*** Opening Data for analysis ***

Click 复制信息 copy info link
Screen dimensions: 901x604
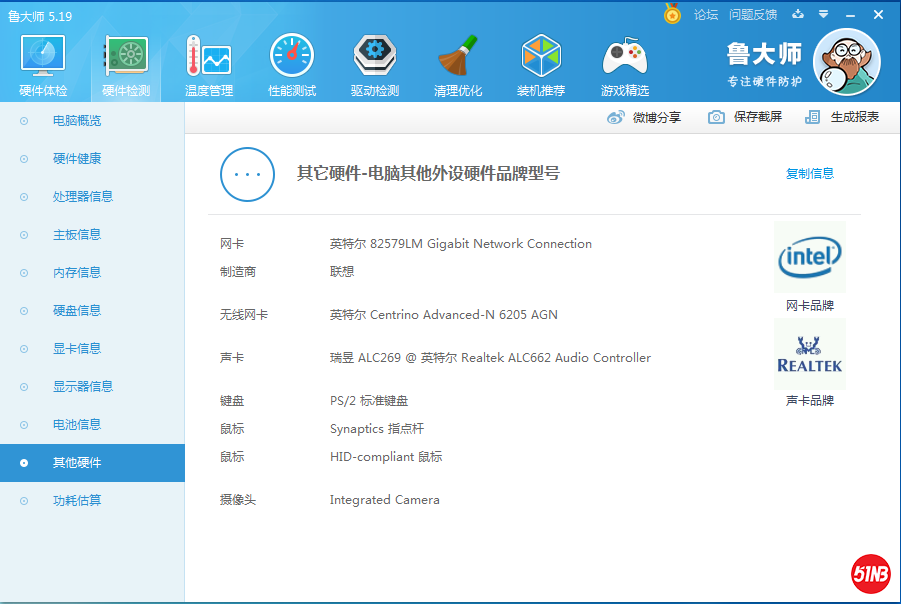pyautogui.click(x=809, y=174)
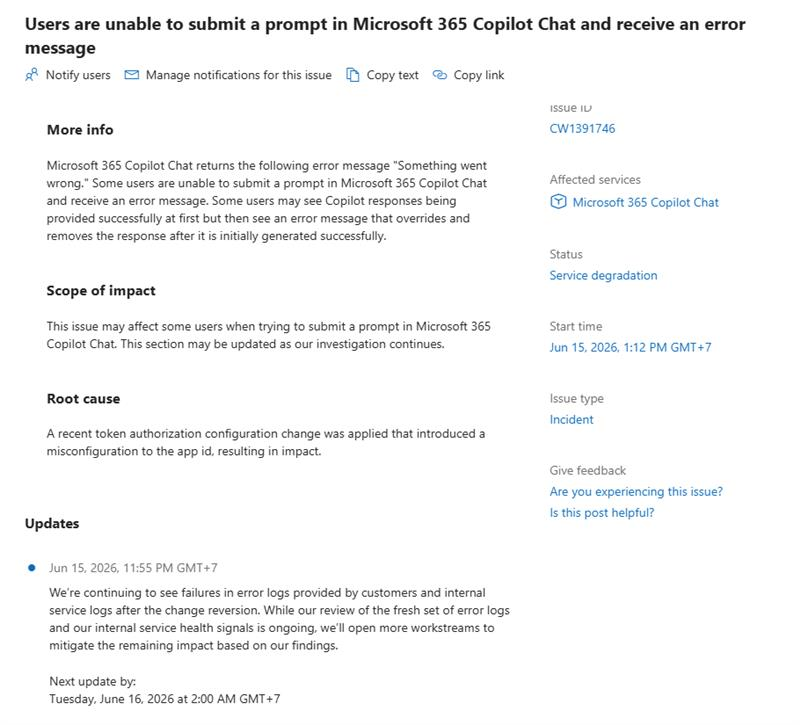Choose the Copy text action

point(392,75)
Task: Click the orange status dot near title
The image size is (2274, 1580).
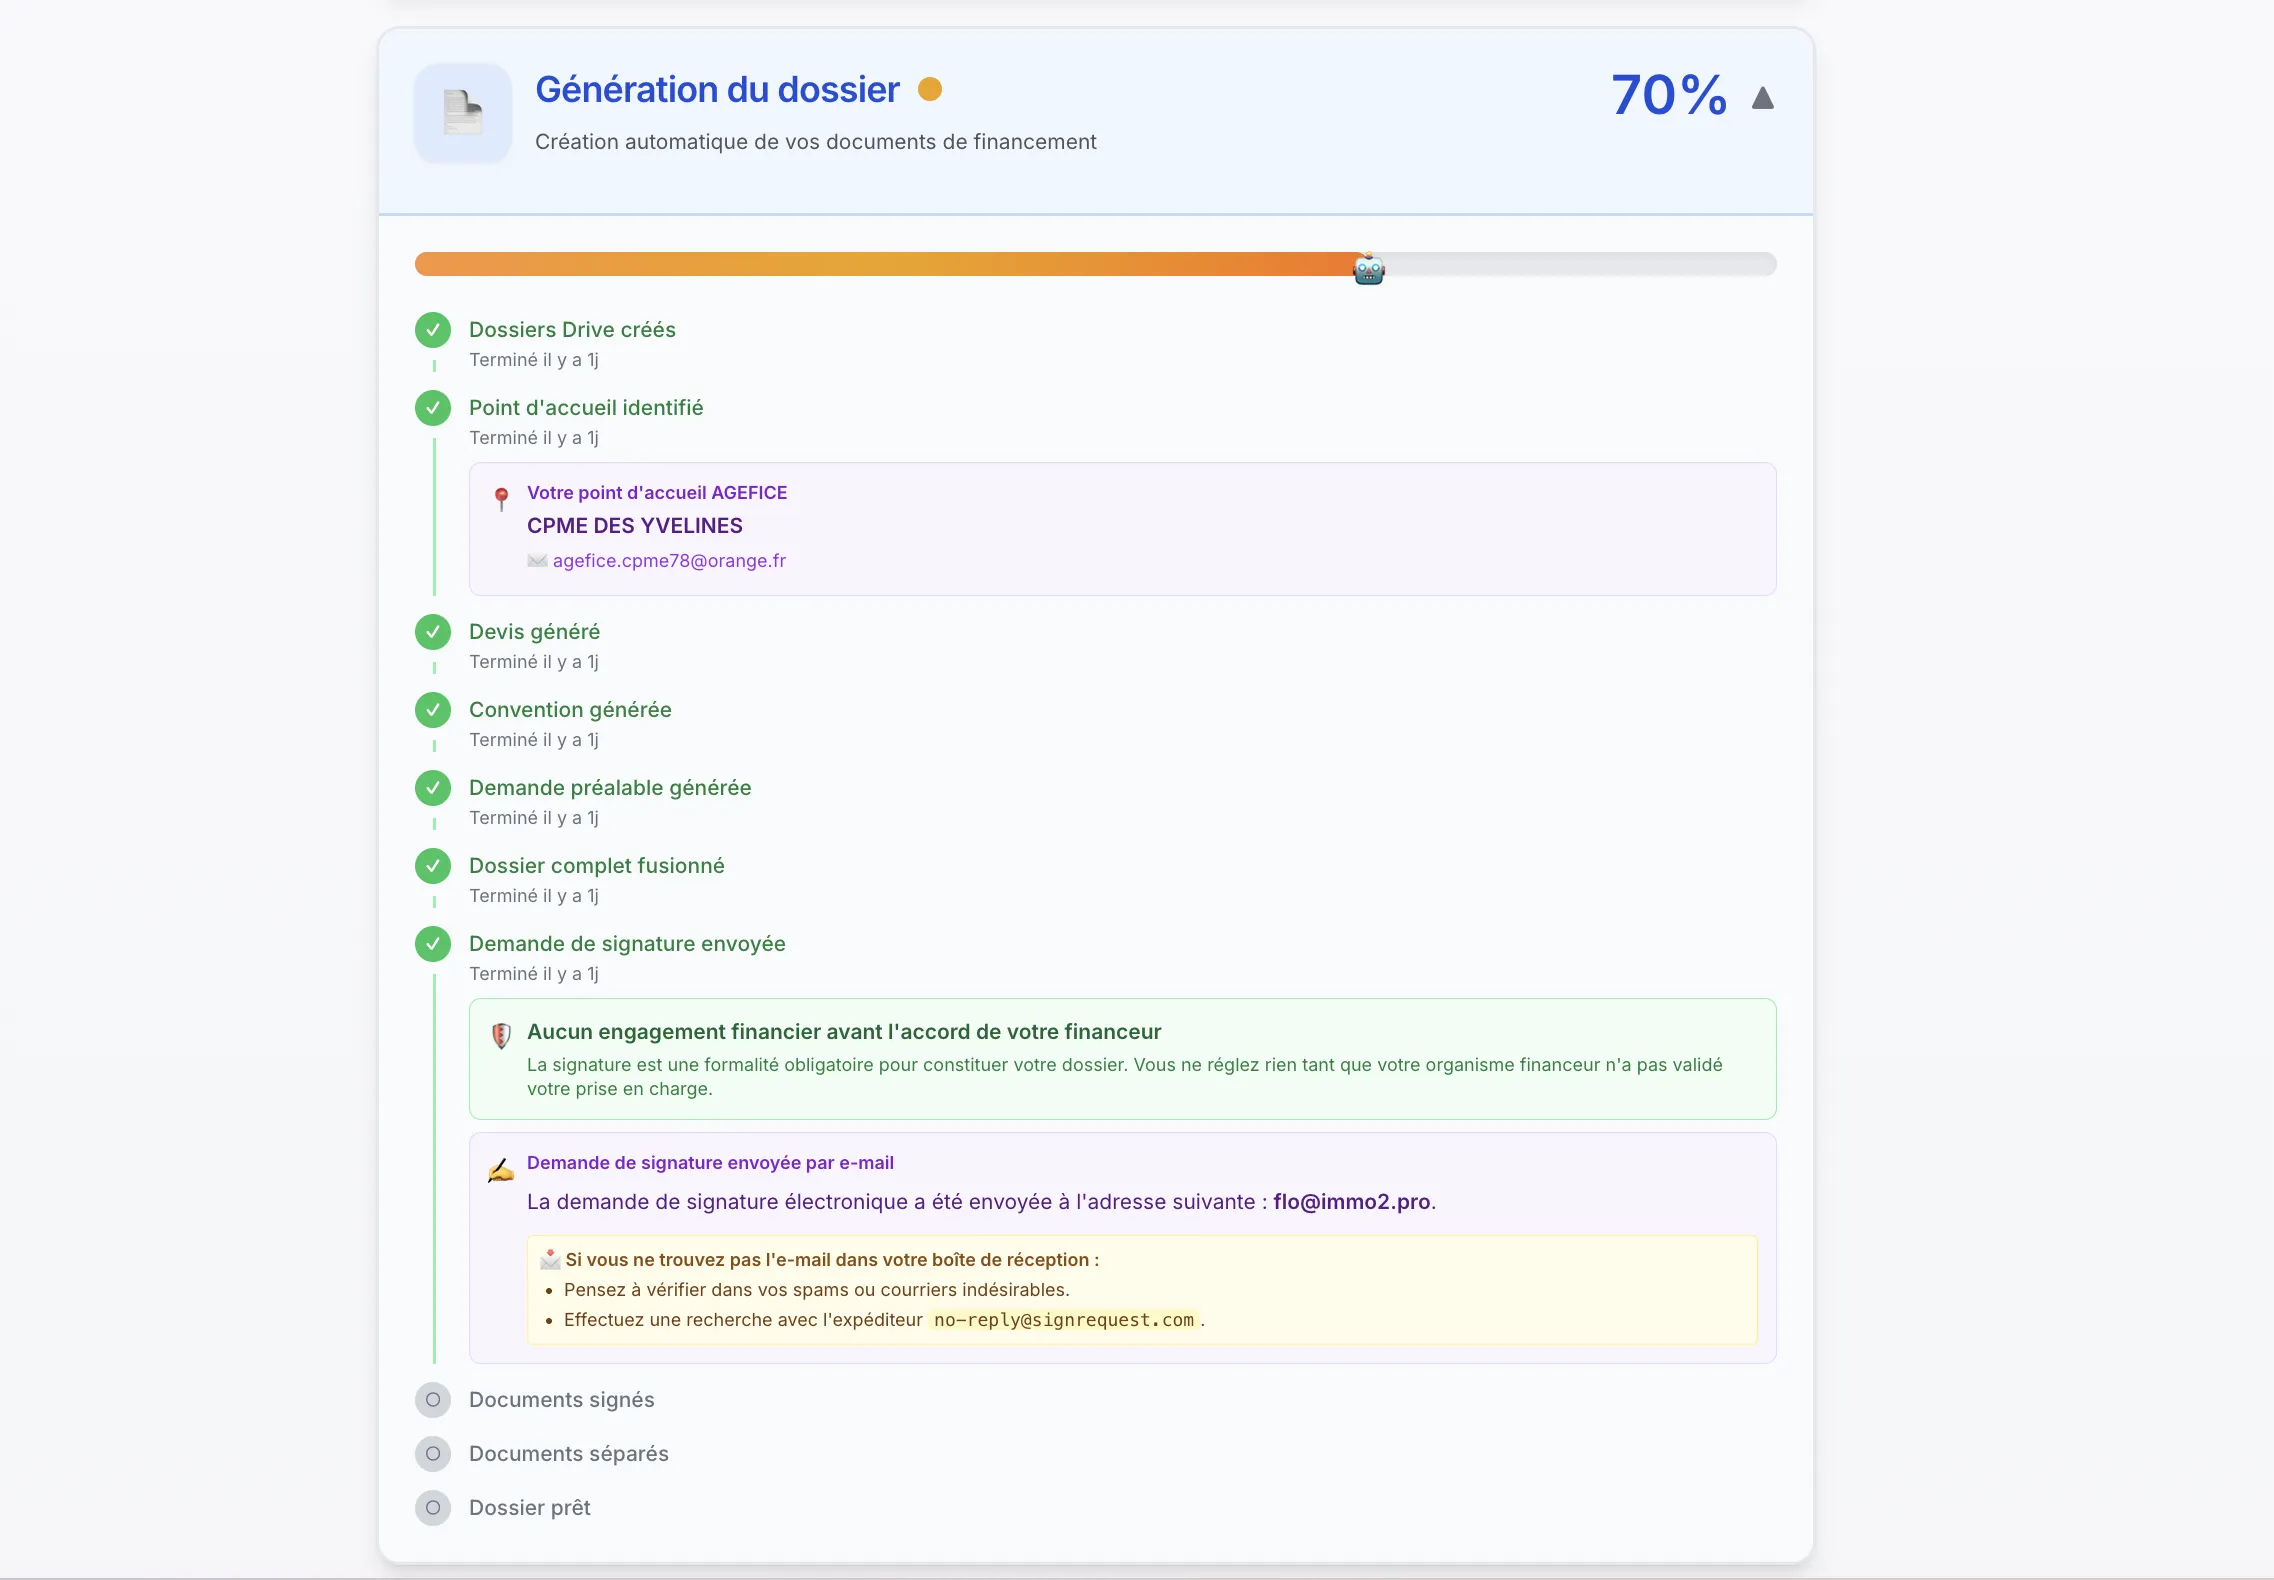Action: 930,90
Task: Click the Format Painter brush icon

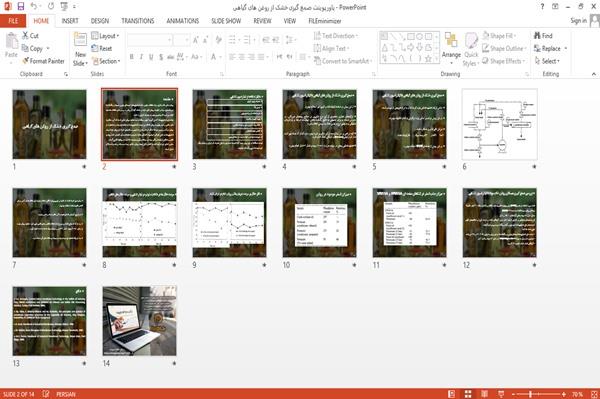Action: [25, 61]
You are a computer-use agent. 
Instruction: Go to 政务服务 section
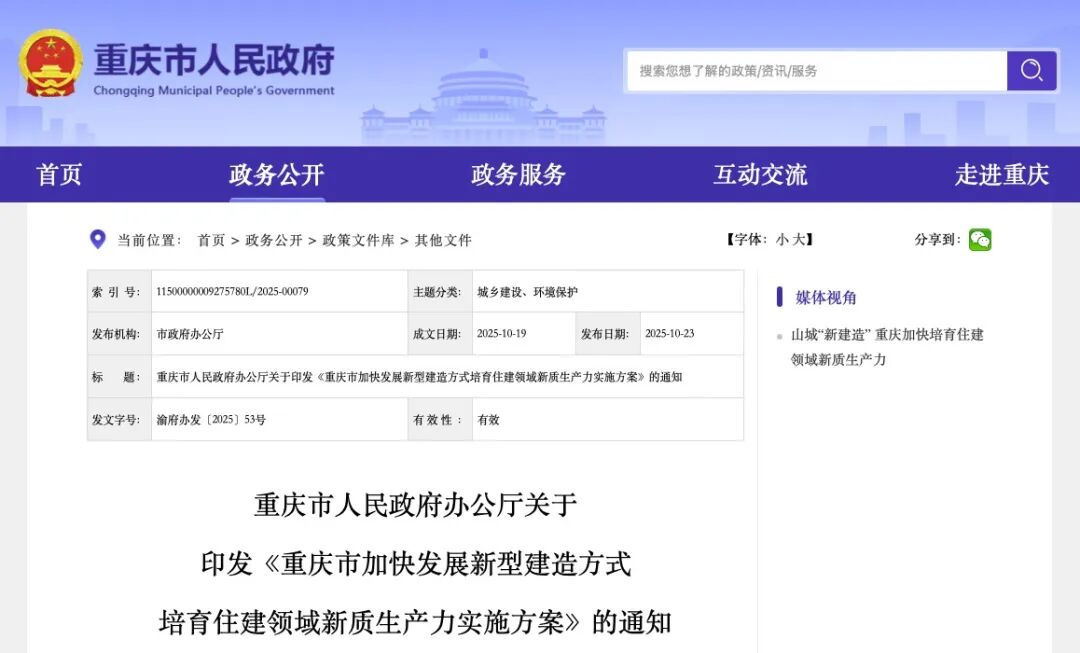coord(518,175)
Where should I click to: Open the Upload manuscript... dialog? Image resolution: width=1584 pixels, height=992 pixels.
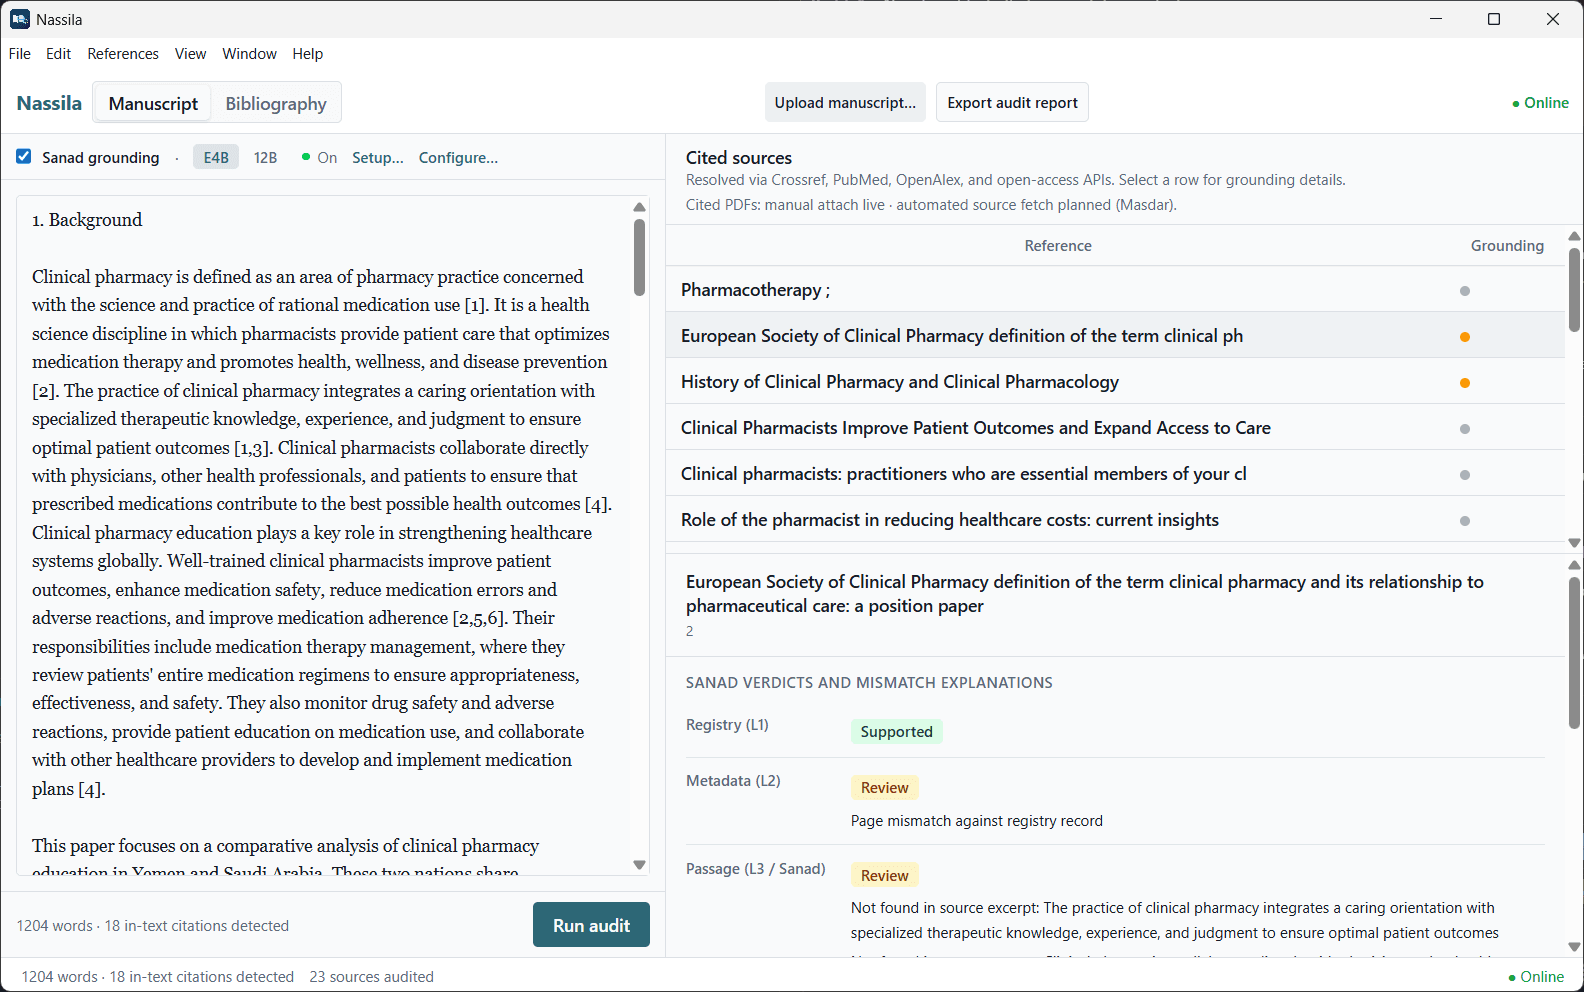pos(845,103)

*** Closing Data for analysis ***

Exercise instructions: Copy every line of the data exactly as written, excluding the pictures.

Response:
Click 复制信息 copy info link
Screen dimensions: 901x604
pyautogui.click(x=809, y=174)
Choose the Copy text action

point(392,75)
Task: Click the orange status dot near title
The image size is (2274, 1580).
Action: 930,90
Task: Click the Format Painter brush icon

Action: [25, 61]
You are a computer-use agent. 
Instruction: Go to 政务服务 section
coord(518,175)
Where should I click to: Open the Upload manuscript... dialog? Image resolution: width=1584 pixels, height=992 pixels.
pos(845,103)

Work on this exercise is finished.